Angela Lynette Aycock (born February 28, 1973), later known as Sister Paula, is an American former professional basketball player. She played for two seasons in the Women's National Basketball Association (WNBA) before retiring to a monastic life in 2002.

==College career==
Aycock was recruited in 1991 from Lincoln High School in Dallas, Texas to play college basketball for the University of Kansas (Kansas Jayhawks). At the time she was touted as the second-best player in the country by the Women's Basketball News Service, and was the USA Today and Dallas Morning News Texas Player of the Year.

In her sophomore year, she was named team captain. As a junior, she was the Big Eight Conference co-player of the year. In her senior year, she made several All-America teams.

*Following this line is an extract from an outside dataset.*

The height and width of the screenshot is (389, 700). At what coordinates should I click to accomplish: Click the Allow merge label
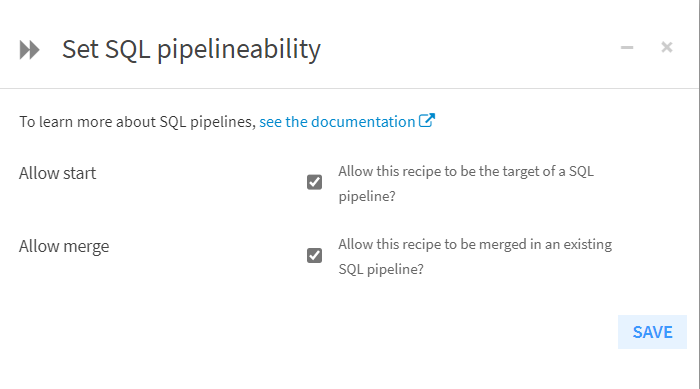(64, 247)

By the end of her college career she had scored 1,978 points for Jayhawks, the third highest total in the team's history.

==Professional career==
Early in her professional career, Aycock played two full seasons and part of a third for the Seattle Reign in the now-defunct American Basketball League.

She also traveled overseas to compete in Italy, Greece, Spain, France and South Korea.

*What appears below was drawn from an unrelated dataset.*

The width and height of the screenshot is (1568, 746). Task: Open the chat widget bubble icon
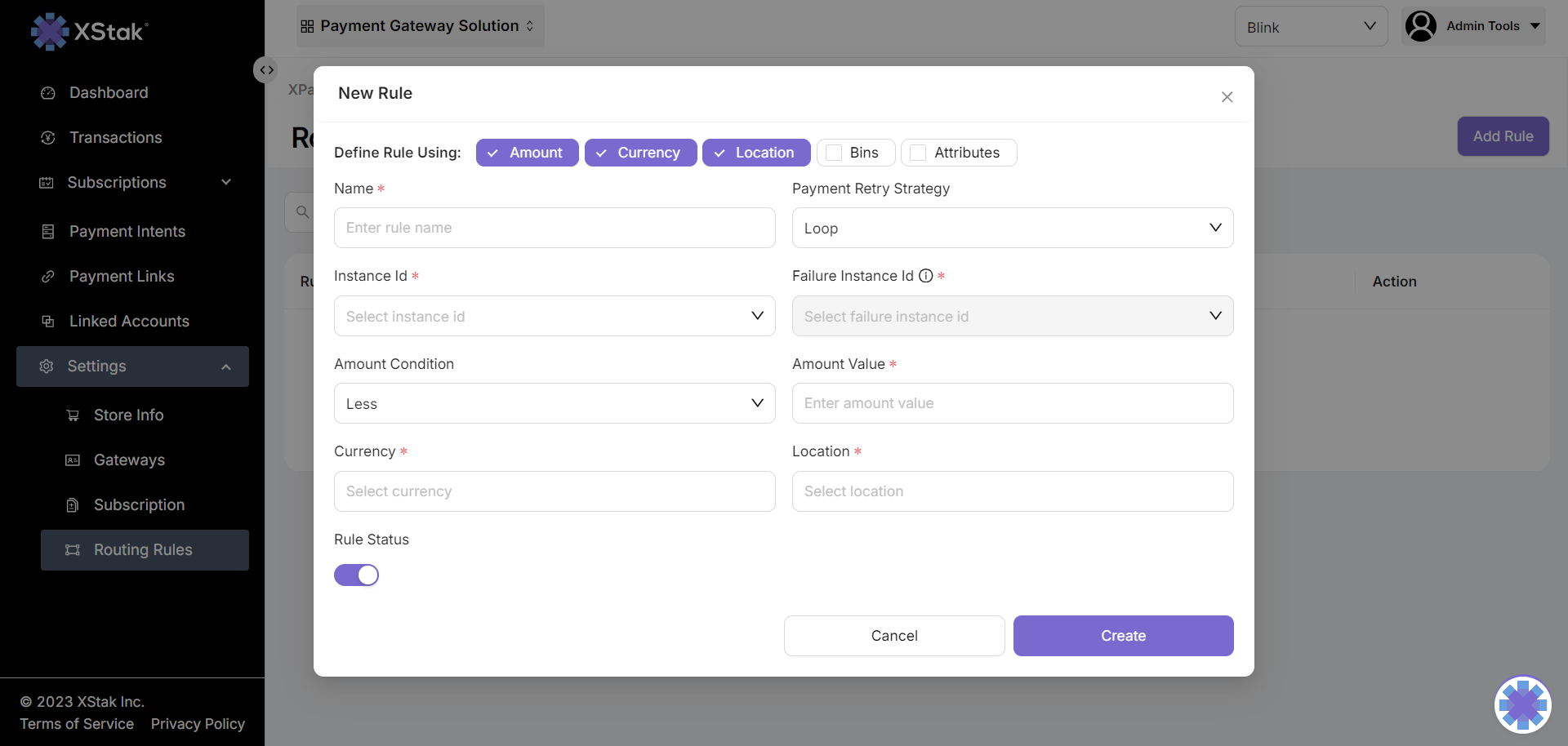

In her short stint with the WNBA, she saw game time with the Phoenix Mercury, the Minnesota Lynx and the Seattle Storm. During the 2000 expansion draft on December 15, 1999, Aycock was selected by the Storm.

Overall, she featured in 98 games for the ABL, and in 12 for the WNBA.

==USA basketball==
She also turned out for the USA Women's U18 and U19 teams, in 1992 and 1993. Her U18 team won the silver medal at the COPABA Junior World Championship Qualifying Tournament in Guanajuato, Mexico.

==Career statistics==

===WNBA===

WNBA regular season statistics
| Year | Team | GP | GS | MPG | FG% | 3P% | FT% | RPG | APG | SPG | BPG | TO | PPG |
| 1999 | Phoenix | 8 | 0 | 3.8 | .000 | .000 | 1.000 | 0.1 | 0.4 | 0.3 | 0.0 | 0.8 | 0.5 |
| 2000 | Seattle | 1 | 0 | 7.0 | .000 | .000 | .000 | 2.0 | 0.0 | 0.0 | 0.0 | 0.0 | 0.0 |
| Minnesota | 3 | 0 | 2.0 | .000 | .000 | .000 | 1.0 | 1.3 | 0.0 | 0.0 | 0.0 | 0.0 |
| Career | 2 years, 3 teams | 12 | 0 | 3.6 | .000 | .000 | 1.000 | 0.5 | 0.6 | 0.2 | 0.0 | 0.5 | 0.3 |

===College===

College statistics
| Year | Team | GP | Points | FG% | 3P% | FT% | RPG | APG | SPG | BPG | PPG |
|---|---|---|---|---|---|---|---|---|---|---|---|
| 1991–92 | Kansas | 29 | 300 | 47.5% | 0.0% | 63.3% | 5.2 | 1.3 | 1.8 | 0.9 | 10.3 |
| 1992–93 | Kansas | 30 | 489 | 47.1% | 25.0% | 67.8% | 6.9 | 2.0 | 2.8 | 0.5 | 16.3 |
| 1993–94 | Kansas | 28 | 473 | 44.6% | 14.3% | 69.8% | 8.7 | 3.2 | 2.8 | 0.5 | 16.9 |
| 1994–95 | Kansas | 31 | 716 | 41.3% | 32.8% | 74.4% | 7.3 | 3.4 | 3.0 | 0.4 | 23.1 |
| Career |  | 118 | 1978 | 44.5% | 31.0% | 70.7% | 7.0 | 2.5 | 2.6 | 0.6 | 16.8 |

==Personal life==
In 2002, Aycock moved on from professional basketball to become a nun of the Russian Orthodox Church Outside Russia after converting to it, coming from a Baptist background. According to her sister, she was apparently introduced to the church during her time visiting various churches and cathedrals in Europe. She took the name Sister Paula, and was subsequently cloistered at the Protection of the Holy Virgin Mary Convent in Bluffton, Canada. In mid-2003 she transferred to another convent, the location of which is not known.

==Other honors==
In February 2003, Aycock made the journey from her Bluffton convent to the KU campus in Lawrence, Kansas, to see her jersey (No. 12) retired. It remains the last time she has made a public appearance.